WHAT YOU ARE ASKED TO DO. Quote each record exactly, please, leaving none out.

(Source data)
"""
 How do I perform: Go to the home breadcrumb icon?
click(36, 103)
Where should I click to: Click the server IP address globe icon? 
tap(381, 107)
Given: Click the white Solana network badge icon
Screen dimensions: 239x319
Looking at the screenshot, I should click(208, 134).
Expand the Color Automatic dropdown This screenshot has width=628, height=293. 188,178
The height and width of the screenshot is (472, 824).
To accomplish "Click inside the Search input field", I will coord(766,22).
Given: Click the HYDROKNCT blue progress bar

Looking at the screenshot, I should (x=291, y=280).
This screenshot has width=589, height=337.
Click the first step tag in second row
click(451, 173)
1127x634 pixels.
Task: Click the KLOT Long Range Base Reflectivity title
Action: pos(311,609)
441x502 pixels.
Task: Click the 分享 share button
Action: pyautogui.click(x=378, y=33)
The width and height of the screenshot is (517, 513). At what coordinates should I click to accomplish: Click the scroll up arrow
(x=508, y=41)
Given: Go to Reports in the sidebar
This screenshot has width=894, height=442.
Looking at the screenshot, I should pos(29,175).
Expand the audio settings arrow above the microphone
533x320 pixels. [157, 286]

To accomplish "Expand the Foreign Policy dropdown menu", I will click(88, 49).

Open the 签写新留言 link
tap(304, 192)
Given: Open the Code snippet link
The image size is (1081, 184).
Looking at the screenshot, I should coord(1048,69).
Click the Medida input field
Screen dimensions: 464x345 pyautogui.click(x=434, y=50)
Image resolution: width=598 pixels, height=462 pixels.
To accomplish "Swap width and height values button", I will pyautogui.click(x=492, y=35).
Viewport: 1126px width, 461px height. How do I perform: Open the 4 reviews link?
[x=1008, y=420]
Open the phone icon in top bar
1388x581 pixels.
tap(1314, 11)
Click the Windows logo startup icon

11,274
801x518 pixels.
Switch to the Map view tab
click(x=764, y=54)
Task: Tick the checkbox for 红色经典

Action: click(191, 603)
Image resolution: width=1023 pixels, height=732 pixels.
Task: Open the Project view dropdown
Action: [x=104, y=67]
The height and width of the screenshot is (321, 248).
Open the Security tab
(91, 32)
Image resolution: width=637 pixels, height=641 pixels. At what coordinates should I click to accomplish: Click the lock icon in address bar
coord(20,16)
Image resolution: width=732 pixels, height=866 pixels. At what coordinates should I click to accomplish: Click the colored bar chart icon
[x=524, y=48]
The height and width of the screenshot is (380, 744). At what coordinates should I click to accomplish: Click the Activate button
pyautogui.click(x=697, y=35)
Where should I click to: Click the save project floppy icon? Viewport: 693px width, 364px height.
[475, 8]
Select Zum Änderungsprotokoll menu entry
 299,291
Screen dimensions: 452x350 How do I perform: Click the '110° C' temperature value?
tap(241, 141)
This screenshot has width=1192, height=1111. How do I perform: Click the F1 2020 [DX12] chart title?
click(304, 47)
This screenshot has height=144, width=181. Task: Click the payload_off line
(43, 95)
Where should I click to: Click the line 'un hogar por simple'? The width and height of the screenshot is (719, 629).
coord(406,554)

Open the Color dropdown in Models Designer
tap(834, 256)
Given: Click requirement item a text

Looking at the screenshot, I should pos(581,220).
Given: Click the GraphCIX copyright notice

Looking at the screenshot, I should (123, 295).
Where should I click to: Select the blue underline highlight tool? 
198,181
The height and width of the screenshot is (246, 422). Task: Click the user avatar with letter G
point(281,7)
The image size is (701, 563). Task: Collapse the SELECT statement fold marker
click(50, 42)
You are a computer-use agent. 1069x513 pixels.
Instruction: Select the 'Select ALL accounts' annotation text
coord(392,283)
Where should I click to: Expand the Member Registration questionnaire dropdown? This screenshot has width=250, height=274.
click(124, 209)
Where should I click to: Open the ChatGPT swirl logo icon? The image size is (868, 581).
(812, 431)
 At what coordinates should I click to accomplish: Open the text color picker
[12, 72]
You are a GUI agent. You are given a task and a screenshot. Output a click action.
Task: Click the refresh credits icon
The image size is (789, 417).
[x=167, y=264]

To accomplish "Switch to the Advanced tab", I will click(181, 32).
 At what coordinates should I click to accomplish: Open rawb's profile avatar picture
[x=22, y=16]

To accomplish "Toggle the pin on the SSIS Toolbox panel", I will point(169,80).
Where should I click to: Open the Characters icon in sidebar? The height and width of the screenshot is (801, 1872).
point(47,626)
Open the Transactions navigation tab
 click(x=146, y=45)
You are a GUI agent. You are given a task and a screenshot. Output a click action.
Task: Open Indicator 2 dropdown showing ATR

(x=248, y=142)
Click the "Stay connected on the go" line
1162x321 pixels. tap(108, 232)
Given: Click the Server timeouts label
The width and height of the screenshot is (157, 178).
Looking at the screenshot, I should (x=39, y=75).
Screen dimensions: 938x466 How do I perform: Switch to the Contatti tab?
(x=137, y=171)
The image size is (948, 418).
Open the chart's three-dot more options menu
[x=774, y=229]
"""
ANSWER BOX.
 How do I perform: Go to the home breadcrumb icon?
click(36, 103)
Where should I click to: Click the server IP address globe icon? 
tap(381, 107)
Given: Click the white Solana network badge icon
Screen dimensions: 239x319
Looking at the screenshot, I should click(208, 134).
Expand the Color Automatic dropdown This screenshot has width=628, height=293. 188,178
The height and width of the screenshot is (472, 824).
To accomplish "Click inside the Search input field", I will coord(766,22).
Given: Click the HYDROKNCT blue progress bar

Looking at the screenshot, I should (x=291, y=280).
This screenshot has width=589, height=337.
Click the first step tag in second row
click(451, 173)
1127x634 pixels.
Task: Click the KLOT Long Range Base Reflectivity title
Action: pos(311,609)
441x502 pixels.
Task: Click the 分享 share button
Action: pyautogui.click(x=378, y=33)
The width and height of the screenshot is (517, 513). At what coordinates should I click to accomplish: Click the scroll up arrow
(x=508, y=41)
Given: Go to Reports in the sidebar
This screenshot has width=894, height=442.
Looking at the screenshot, I should pos(29,175).
Expand the audio settings arrow above the microphone
533x320 pixels. [157, 286]

To accomplish "Expand the Foreign Policy dropdown menu", I will click(88, 49).

Open the 签写新留言 link
tap(304, 192)
Given: Open the Code snippet link
The image size is (1081, 184).
Looking at the screenshot, I should coord(1048,69).
Click the Medida input field
Screen dimensions: 464x345 pyautogui.click(x=434, y=50)
Image resolution: width=598 pixels, height=462 pixels.
To accomplish "Swap width and height values button", I will pyautogui.click(x=492, y=35).
Viewport: 1126px width, 461px height. How do I perform: Open the 4 reviews link?
[x=1008, y=420]
Open the phone icon in top bar
1388x581 pixels.
tap(1314, 11)
Click the Windows logo startup icon

11,274
801x518 pixels.
Switch to the Map view tab
click(x=764, y=54)
Task: Tick the checkbox for 红色经典

Action: click(191, 603)
Image resolution: width=1023 pixels, height=732 pixels.
Task: Open the Project view dropdown
Action: [x=104, y=67]
The height and width of the screenshot is (321, 248).
Open the Security tab
(91, 32)
Image resolution: width=637 pixels, height=641 pixels. At what coordinates should I click to accomplish: Click the lock icon in address bar
coord(20,16)
Image resolution: width=732 pixels, height=866 pixels. At what coordinates should I click to accomplish: Click the colored bar chart icon
[x=524, y=48]
The height and width of the screenshot is (380, 744). At what coordinates should I click to accomplish: Click the Activate button
pyautogui.click(x=697, y=35)
Where should I click to: Click the save project floppy icon? Viewport: 693px width, 364px height.
[475, 8]
Select Zum Änderungsprotokoll menu entry
 299,291
Screen dimensions: 452x350 How do I perform: Click the '110° C' temperature value?
tap(241, 141)
This screenshot has width=1192, height=1111. How do I perform: Click the F1 2020 [DX12] chart title?
click(304, 47)
This screenshot has height=144, width=181. Task: Click the payload_off line
(43, 95)
Where should I click to: Click the line 'un hogar por simple'? The width and height of the screenshot is (719, 629).
coord(406,554)

Open the Color dropdown in Models Designer
tap(834, 256)
Given: Click requirement item a text

Looking at the screenshot, I should pos(581,220).
Given: Click the GraphCIX copyright notice

Looking at the screenshot, I should (123, 295).
Where should I click to: Select the blue underline highlight tool? 
198,181
The height and width of the screenshot is (246, 422). Task: Click the user avatar with letter G
point(281,7)
The image size is (701, 563). Task: Collapse the SELECT statement fold marker
click(50, 42)
You are a computer-use agent. 1069x513 pixels.
Instruction: Select the 'Select ALL accounts' annotation text
coord(392,283)
Where should I click to: Expand the Member Registration questionnaire dropdown? This screenshot has width=250, height=274.
click(124, 209)
Where should I click to: Open the ChatGPT swirl logo icon? The image size is (868, 581).
(812, 431)
 At what coordinates should I click to accomplish: Open the text color picker
[12, 72]
You are a GUI agent. You are given a task and a screenshot. Output a click action.
Task: Click the refresh credits icon
The image size is (789, 417).
[x=167, y=264]

To accomplish "Switch to the Advanced tab", I will click(181, 32).
 At what coordinates should I click to accomplish: Open rawb's profile avatar picture
[x=22, y=16]

To accomplish "Toggle the pin on the SSIS Toolbox panel", I will point(169,80).
Where should I click to: Open the Characters icon in sidebar? The height and width of the screenshot is (801, 1872).
point(47,626)
Open the Transactions navigation tab
 click(x=146, y=45)
You are a GUI agent. You are given a task and a screenshot. Output a click action.
Task: Open Indicator 2 dropdown showing ATR

(x=248, y=142)
Click the "Stay connected on the go" line
1162x321 pixels. tap(108, 232)
Given: Click the Server timeouts label
The width and height of the screenshot is (157, 178).
Looking at the screenshot, I should (x=39, y=75).
Screen dimensions: 938x466 How do I perform: Switch to the Contatti tab?
(x=137, y=171)
The image size is (948, 418).
Open the chart's three-dot more options menu
[x=774, y=229]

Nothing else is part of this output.